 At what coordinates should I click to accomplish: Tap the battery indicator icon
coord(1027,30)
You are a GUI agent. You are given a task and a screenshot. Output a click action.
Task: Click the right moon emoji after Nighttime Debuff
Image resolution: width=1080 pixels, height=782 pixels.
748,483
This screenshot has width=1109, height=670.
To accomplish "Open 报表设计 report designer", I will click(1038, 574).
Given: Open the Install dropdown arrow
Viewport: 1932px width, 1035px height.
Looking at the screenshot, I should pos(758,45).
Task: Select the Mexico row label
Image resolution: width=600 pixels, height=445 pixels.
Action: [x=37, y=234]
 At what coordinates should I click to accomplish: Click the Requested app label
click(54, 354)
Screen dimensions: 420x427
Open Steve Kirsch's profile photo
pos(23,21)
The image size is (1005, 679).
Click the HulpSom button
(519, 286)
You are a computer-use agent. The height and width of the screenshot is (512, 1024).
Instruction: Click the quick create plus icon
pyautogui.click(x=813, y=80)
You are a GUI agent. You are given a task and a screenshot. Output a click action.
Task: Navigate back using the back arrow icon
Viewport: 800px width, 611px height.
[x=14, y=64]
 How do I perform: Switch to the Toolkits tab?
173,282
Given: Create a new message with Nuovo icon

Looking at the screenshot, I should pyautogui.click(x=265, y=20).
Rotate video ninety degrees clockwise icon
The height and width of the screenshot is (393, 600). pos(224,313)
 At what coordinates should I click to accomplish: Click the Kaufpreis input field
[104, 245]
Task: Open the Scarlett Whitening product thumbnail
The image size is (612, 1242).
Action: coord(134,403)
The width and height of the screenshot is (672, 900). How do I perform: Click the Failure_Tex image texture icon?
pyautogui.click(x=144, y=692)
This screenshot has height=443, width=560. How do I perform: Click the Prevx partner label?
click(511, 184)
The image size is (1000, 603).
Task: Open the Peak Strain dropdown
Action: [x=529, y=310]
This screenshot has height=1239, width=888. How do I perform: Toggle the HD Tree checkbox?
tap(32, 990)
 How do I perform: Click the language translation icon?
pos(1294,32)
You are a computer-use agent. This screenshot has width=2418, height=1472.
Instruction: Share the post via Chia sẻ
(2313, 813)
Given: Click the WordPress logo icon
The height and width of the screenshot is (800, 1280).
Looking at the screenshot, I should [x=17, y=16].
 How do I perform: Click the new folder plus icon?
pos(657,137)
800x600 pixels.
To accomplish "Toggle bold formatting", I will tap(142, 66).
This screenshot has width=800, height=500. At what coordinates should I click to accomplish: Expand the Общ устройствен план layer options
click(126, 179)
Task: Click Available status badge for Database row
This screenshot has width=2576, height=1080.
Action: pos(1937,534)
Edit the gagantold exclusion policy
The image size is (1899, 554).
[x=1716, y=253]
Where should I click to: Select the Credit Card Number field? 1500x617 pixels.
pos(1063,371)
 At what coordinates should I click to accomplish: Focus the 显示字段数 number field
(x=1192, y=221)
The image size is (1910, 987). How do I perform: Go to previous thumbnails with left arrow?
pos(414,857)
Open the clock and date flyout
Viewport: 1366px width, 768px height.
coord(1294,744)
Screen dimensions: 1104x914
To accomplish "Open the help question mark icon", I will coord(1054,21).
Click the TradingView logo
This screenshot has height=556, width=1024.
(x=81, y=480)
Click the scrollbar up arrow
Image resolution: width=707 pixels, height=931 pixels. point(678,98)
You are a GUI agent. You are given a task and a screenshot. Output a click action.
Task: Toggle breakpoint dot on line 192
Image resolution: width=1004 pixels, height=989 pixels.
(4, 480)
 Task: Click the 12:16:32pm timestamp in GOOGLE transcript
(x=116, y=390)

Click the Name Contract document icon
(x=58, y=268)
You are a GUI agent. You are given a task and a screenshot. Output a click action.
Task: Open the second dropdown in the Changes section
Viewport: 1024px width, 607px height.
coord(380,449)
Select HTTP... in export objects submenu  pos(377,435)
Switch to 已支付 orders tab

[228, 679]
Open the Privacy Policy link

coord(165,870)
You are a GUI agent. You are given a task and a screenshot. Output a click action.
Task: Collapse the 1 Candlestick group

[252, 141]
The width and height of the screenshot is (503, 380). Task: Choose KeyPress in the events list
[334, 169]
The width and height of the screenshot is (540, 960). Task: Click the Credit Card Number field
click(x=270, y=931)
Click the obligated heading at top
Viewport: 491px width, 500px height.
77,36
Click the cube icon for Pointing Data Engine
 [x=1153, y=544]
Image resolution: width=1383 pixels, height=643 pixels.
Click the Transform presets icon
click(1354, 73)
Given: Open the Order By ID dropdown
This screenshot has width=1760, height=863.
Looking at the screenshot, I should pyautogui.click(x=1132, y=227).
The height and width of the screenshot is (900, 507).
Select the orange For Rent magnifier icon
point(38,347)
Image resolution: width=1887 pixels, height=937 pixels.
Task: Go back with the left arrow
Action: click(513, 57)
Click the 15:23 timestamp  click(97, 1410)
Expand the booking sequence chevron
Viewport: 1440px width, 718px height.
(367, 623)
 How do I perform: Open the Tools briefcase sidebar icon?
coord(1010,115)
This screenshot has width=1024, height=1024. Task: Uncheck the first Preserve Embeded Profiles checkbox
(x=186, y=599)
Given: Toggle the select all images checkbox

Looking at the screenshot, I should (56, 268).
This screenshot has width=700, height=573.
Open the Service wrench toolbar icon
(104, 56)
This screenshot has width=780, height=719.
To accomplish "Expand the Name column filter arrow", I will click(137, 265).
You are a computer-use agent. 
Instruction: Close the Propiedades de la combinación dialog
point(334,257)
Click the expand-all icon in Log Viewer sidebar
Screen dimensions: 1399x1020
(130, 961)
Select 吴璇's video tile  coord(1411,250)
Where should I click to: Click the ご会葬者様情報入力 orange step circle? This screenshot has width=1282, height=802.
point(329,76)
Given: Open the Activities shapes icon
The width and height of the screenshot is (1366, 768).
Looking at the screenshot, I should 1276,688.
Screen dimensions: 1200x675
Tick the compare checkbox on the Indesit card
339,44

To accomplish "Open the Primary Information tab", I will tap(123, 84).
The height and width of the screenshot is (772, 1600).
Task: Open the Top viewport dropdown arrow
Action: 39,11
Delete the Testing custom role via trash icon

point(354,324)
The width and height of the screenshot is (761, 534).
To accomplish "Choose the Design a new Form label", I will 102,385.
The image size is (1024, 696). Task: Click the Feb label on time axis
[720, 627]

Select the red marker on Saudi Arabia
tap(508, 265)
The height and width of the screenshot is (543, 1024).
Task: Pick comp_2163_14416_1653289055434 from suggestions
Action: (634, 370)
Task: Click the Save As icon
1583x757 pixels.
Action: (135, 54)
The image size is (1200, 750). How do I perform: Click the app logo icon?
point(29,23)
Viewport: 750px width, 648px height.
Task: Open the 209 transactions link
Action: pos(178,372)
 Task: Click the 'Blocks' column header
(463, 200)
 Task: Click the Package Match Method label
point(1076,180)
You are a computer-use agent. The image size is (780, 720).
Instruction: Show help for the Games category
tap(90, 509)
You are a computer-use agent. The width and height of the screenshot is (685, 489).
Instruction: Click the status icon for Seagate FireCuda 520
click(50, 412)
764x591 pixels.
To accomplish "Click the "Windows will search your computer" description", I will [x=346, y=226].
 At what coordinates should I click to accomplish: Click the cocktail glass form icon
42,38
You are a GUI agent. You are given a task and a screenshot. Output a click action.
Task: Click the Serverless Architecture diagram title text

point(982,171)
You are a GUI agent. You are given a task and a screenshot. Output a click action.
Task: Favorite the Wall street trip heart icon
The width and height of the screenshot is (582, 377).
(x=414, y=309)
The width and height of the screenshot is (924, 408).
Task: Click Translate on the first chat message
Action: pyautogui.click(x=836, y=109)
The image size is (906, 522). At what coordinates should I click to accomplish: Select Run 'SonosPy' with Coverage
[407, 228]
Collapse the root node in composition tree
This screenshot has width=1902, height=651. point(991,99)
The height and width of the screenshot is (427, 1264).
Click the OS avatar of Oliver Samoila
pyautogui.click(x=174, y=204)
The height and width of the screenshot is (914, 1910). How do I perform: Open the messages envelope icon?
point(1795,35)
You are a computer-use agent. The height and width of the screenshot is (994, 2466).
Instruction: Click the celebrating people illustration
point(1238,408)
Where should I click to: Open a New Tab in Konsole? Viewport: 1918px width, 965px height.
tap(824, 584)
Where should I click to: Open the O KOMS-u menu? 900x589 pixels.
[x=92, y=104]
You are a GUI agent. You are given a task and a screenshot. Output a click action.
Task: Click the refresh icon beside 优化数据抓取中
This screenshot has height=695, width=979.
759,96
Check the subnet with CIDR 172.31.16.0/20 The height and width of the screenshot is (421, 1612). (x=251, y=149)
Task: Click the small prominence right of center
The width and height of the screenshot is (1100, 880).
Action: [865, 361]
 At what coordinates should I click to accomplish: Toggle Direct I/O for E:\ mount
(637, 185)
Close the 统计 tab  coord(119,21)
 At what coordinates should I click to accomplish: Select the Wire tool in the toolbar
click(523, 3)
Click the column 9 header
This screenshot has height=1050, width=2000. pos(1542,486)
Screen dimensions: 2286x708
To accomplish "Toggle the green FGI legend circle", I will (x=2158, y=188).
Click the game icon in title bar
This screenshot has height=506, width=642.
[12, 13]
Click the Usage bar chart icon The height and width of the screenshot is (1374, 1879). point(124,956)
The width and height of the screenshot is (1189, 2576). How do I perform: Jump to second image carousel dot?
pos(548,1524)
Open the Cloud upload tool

================

* _Task description_
Wherever a line contains the string "computer", copy that line from the data.

* _Exercise solution_
You are a computer-use agent. The height and width of the screenshot is (512, 1024).
You are a computer-use agent. This screenshot has width=2418, height=1472.
You are a computer-use agent. 
You are a computer-use agent. The image size is (780, 720).
You are a computer-use agent. The width and height of the screenshot is (685, 489).
To accomplish "Click the "Windows will search your computer" description", I will [x=346, y=226].
You are a computer-use agent. The height and width of the screenshot is (994, 2466).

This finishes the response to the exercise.